### Problem A
Rewrite the Eastern Ghats article, starting at the words "Clad in a white" and ending after "search of water.", with "tankers" changed to "vans".
### Problem B
Lay out the listing from its first line through the line containing "pos(373,101)" as a Markdown table with the columns Row and Line, omitting blank lines.

### Supplied passage

= = =

Editor's note: This is the eighth piece in a multi-part series on the nature of human excesses that have imperilled the fragile ecosystem of South India's ghats, home to at least 325 globally threatened species of flora and fauna, by United Nations Educational, Scientific and Cultural Organisation's reckoning. This article, and the one that follows, marks a slight deviation: They will address issues specific to the Eastern Ghats. We will return to the westerly range in the tenth and concluding section of the series.
Clad in a white cotton shirt and trousers, Sunnkari Pullaya Goud, 69, sets out every morning with tankers and trucks. The retired Mandal Revenue Officer has taken it upon himself to provide food and water for the wild monkeys that live on the edges of the Nallamalla forests of the Eastern Ghats.
"I saw a monkey lying unconscious while I was travelling to Nandyal. I took pity on the monkey and gave it some water. It soon got up and left the place. I then saw many other monkeys in the same situation," Goud recalled.
The summer has been especially cruel on the wildlife in Andhra Pradesh and Telangana. With temperatures soaring over 40 degrees, and heat waves clamping down on Andhra Pradesh and Telangana, water sources and food too have dried up inside the dense forests. Wildlife, especially the more mobile monkeys, are coming out in packs from the forest in search of water.
"Summer is a tough time for forest animals in Nallamalla, as there won't be food and water for nearly four months. So I decided to supply food and water to these forest animals first. Apart from Nandyal, I also started supplying food and water to forest animals in Srisailam," says Goud.
Experts say that the Eastern Ghats face more critical issues due to the fact that they are not a continuous range, unlike their Western counterparts. Long gaps in the ranges mean that the searing sun dries up water sources within the forests, driving wildlife into human habitations.
"There are long gaps between the ranges," said Professor K Purushotham Reddy, an environmentalist and a PhD holder in environmental policy. "In that, the biggest is at Nallamalla forest, which is a semi-arid and deciduous forest. In summer, there is a lot of leaf fall and more sunlight enters the forest, leading to the evaporation of water increasing the dryness there."
Reddy said that the change in rainfall patterns over the last two decades has made things worse for the wildlife. "The number of rainy days has come down due to several reasons like deforestation, building of dams in Nallamalla and Srisailam and setting up of power transmission lines. There is a lot of deforestation because of the power projects. In addition to this, temple tourism is also destroying the forests. A number of roads have been laid for tourism and for building the Srisailam dam, resulting in deforestation and affecting the natural ecosystem of the forest," he said.
Reddy blamed the government for not ensuring coordination between the various departments. He also says the law is routinely flouted by miners. "We have tiger reservoirs, a wildlife department, a tribal welfare department and several others. Apart from this a lot of mining activity is taking place in the Nallamalla forest. The forest which I knew 50 years ago — we have lost that paradise. The forest department has failed to protect the wildlife here. They should come forward and speak to people first and enlighten them about how to protect the wildlife, which they don't do," he said.
Reddy added that the rainfall in southern Telangana was meagre this year as compared to previous years and that carbon dioxide content in the air is up to 418 ppm (parts per million), which is very high compared to the levels of the last 500 years. "Our politicians are not worried about protecting the wildlife. Not one political party in Telangana has adopted sustainable goals for saving forests and wildlife," he lamented.

= = =

### Extracted data
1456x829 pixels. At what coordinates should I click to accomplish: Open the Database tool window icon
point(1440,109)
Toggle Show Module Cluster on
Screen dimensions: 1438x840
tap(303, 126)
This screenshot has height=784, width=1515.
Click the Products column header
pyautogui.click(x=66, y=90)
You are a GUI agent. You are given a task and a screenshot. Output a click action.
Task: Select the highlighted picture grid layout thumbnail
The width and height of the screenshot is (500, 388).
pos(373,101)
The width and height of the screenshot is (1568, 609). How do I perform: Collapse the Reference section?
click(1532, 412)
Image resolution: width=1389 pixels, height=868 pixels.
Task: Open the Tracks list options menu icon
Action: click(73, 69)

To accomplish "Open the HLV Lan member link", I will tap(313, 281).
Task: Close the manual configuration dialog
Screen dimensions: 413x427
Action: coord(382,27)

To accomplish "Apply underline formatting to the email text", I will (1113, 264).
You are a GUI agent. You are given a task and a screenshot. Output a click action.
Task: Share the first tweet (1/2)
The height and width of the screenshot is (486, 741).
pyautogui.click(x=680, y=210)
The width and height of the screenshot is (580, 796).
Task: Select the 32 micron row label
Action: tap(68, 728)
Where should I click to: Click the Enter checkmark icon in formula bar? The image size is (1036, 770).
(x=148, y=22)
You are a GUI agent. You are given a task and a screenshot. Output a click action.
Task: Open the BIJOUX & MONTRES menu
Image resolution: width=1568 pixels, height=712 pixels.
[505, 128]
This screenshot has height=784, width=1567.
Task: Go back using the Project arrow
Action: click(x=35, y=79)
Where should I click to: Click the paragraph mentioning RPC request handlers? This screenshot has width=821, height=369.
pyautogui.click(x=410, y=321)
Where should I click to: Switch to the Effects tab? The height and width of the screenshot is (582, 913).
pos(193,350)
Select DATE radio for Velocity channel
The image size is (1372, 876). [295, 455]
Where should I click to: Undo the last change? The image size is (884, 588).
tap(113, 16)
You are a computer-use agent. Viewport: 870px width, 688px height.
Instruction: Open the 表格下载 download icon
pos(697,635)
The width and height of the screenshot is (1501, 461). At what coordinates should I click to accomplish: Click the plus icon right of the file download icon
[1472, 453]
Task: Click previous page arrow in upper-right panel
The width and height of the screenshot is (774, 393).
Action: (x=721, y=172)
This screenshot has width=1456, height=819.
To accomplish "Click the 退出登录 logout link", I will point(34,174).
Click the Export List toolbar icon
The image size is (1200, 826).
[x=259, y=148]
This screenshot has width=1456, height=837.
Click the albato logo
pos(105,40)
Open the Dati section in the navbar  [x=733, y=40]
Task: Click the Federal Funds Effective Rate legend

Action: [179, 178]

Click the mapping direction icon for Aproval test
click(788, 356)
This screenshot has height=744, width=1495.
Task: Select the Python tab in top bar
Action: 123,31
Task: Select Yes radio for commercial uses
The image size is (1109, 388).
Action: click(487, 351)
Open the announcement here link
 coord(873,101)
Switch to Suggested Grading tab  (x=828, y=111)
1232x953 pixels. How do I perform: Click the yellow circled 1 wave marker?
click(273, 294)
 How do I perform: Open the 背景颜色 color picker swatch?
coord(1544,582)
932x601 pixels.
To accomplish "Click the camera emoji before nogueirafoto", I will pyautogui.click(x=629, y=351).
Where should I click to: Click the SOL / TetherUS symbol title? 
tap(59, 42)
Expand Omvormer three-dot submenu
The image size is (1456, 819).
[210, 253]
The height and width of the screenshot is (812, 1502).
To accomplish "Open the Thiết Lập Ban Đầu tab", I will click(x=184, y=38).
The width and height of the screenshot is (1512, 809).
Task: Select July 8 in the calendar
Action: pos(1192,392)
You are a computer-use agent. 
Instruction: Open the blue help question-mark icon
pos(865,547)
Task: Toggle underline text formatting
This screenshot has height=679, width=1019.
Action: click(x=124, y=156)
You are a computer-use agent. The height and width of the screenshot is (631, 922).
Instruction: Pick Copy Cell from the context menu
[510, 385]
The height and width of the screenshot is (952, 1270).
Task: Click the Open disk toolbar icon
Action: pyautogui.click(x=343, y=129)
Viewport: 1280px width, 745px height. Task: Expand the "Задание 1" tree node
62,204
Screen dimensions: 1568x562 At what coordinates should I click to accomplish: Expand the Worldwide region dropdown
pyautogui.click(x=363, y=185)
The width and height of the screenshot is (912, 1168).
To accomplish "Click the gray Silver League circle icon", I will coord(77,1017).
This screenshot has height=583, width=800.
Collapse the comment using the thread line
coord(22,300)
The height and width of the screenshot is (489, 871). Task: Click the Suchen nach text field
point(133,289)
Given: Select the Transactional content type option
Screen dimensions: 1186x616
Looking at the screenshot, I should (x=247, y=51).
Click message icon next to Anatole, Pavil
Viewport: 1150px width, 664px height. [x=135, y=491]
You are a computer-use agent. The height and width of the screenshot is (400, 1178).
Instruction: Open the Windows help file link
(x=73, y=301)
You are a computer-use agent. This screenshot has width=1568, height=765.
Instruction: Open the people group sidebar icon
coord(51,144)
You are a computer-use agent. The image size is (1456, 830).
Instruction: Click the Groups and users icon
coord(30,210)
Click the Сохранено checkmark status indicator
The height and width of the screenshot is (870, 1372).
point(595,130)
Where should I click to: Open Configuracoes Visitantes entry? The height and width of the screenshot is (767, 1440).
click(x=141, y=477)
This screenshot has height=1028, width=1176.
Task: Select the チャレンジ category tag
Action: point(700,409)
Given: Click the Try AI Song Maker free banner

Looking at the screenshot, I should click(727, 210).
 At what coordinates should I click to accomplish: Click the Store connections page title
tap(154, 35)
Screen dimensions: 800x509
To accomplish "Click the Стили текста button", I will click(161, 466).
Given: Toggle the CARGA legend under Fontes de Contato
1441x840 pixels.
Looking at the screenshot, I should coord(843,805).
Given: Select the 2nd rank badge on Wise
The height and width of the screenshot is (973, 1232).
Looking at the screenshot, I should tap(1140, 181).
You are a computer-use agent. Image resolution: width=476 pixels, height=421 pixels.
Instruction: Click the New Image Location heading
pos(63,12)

= = =

### Exercise response A
Clad in a white cotton shirt and trousers, Sunnkari Pullaya Goud, 69, sets out every morning with vans and trucks. The retired Mandal Revenue Officer has taken it upon himself to provide food and water for the wild monkeys that live on the edges of the Nallamalla forests of the Eastern Ghats.
"I saw a monkey lying unconscious while I was travelling to Nandyal. I took pity on the monkey and gave it some water. It soon got up and left the place. I then saw many other monkeys in the same situation," Goud recalled.
The summer has been especially cruel on the wildlife in Andhra Pradesh and Telangana. With temperatures soaring over 40 degrees, and heat waves clamping down on Andhra Pradesh and Telangana, water sources and food too have dried up inside the dense forests. Wildlife, especially the more mobile monkeys, are coming out in packs from the forest in search of water.

### Exercise response B
| Row | Line |
|---|---|
| 1 | 1456x829 pixels. At what coordinates should I click to accomplish: Open the Database tool window icon |
| 2 | point(1440,109) |
| 3 | Toggle Show Module Cluster on |
| 4 | Screen dimensions: 1438x840 |
| 5 | tap(303, 126) |
| 6 | This screenshot has height=784, width=1515. |
| 7 | Click the Products column header |
| 8 | pyautogui.click(x=66, y=90) |
| 9 | You are a GUI agent. You are given a task and a screenshot. Output a click action. |
| 10 | Task: Select the highlighted picture grid layout thumbnail |
| 11 | The width and height of the screenshot is (500, 388). |
| 12 | pos(373,101) |